Impaired force production and increased arrhythmia in spaceflight EHTs. (A) Raw twitch force and (B) fold change in twitch force over time for ground controls and spaceflight samples. (C) The fit Gaussian distributions for Day 39 and Baseline twitch force timepoints indicating the Cohen’s d and difference in means, overlapping coefficient, and Cohen’s U3 for spaceflight (red) and ground controls (blue). Green lines in the Gaussian distributions indicate the means of each dataset. (D) Fold change in the change in beat interval and (E) raw change in beat interval over time for ground controls and spaceflight samples. There were initially 16 tissues for ground controls and 20 for spaceflight samples. Over time, the numbers decreased due to the scheduled preservation of tissues for imaging or RNA-seq at each time point, resulting in n = 4 at the end of the experiment for both the ground control and spaceflight samples. (F) The fit Gaussian distributions for Day 19 and Baseline change in beat interval timepoints indicating the Cohen’s d and difference in means, overlapping coefficient, and Cohen’s U3 for spaceflight (red) and ground controls (blue). Green lines indicate the means of each dataset. Data are mean ± SEM. (*P < 0.05, **P < 0.01, ***P < 0.001, ****P < 0.0001, ns = no significance as determined by a Welch’s t test) Time points chosen for further analyses (C and F) were chosen based on severity, as compensatory mechanisms identified later in the text may lead to recovery of interval irregularity at later timepoints.

Fig. 4.

Ultrastructural images and analysis reveals perturbations to sarcomere structure and mitochondrial function. (A) Representative TEM images of sarcomeres from hiPSC-CMs in Day 39 EHTs from ground and spaceflight experiments. (Scale bar, 500 nm.) (B) Analysis of sarcomere length and (C) Z-band width from for Day 39 spaceflight and control samples. The red dashed line indicates the median and the black solid lines indicate the upper and lower quartiles. n = 67 sarcomeres for ground controls (4 tissues, 15 to 17 replicates each) and n = 144 sarcomeres for spaceflight (4 tissues, 36 replicates each), P-values shown determined with Welch’s t test. (D) Representative TEM images of mitochondria (green) for Day 39 spaceflight and control samples. Red indicates circular cristae, and blue indicates compartmentalization in the cristae. (Scale bar, 500 nm.) (E) Analysis of mitochondrion area and (F) mitochondrion circularity. The red dashed line indicates the median; the black solid lines indicate the upper and lower quartiles. (G) Plot of mitochondrion circularity against area, with the Pearson Correlation Coefficient (r) and associated P-value shown. n = 58 mitochondria for ground controls (4 tissues, 15 to 17 replicates each) and n = 93 mitochondria for spaceflight (4 tissues, 36 replicates each), P-values shown in E and F determined with Welch’s t test. (H) Representative TEM image of intracellular lipid accumulations (yellow) found in Day 39 spaceflight samples. (Scale bar, 500 nm.)

Fig. 5.

RNA-seq analysis of spaceflight and ground control EHTs reveals significant expression level diversion of key genes and pathways. (A) Heatmap of the top differentially expressed genes with log2-fold change absolute values >4. (B) Canonical pathways projected to be of highest importance through IPA. Nodes colored blue were down-regulated or inhibited, nodes colored orange were up-regulated or activated, a solid line represents a direct interaction, and a dotted line represents an indirect interaction.

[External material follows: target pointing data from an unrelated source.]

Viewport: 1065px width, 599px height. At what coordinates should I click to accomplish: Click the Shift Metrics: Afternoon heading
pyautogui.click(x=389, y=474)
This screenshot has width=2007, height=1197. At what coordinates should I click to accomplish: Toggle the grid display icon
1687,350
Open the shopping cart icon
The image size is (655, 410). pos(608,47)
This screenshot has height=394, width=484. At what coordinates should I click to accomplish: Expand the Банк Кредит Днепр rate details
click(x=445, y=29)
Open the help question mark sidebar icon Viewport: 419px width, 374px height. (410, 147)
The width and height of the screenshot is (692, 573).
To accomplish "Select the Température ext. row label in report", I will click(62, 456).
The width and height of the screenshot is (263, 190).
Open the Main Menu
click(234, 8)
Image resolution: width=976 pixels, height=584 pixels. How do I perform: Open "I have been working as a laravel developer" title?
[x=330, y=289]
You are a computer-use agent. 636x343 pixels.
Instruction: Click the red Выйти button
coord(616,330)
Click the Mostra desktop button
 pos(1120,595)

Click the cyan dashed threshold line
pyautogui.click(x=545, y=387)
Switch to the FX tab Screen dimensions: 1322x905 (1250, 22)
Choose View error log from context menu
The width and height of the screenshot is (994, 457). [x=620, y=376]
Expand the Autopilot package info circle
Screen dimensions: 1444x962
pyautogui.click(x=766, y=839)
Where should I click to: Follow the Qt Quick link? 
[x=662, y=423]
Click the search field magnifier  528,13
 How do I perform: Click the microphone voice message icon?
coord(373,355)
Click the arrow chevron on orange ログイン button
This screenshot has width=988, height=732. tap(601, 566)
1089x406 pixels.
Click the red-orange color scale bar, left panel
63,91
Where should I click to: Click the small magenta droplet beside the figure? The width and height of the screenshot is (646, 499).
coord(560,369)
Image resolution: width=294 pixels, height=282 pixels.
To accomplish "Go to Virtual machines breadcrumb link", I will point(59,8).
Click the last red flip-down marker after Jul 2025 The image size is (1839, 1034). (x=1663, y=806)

Light blue lines indicate less confidence and dark blue lines indicate higher confidence. (C) Some of the top canonical pathways identified using IPA are visualized by activation z-scores (dot color) and –log(P-values) (dot size). Positive z-score indicates that the pathway is activated, and negative z-score indicates that the pathway is inhibited. (D) Normalized counts for genes associated with contractility, (E) ion channels, (F) mitochondrial function and metabolism (G) oxidative stress, and (H) inflammation. n = 11 tissues for spaceflight and n = 9 tissues for ground controls. (*P < 0.05, **P < 0.01, ***P < 0.001, ****P < 0.0001 as determined by a Welch’s t test.)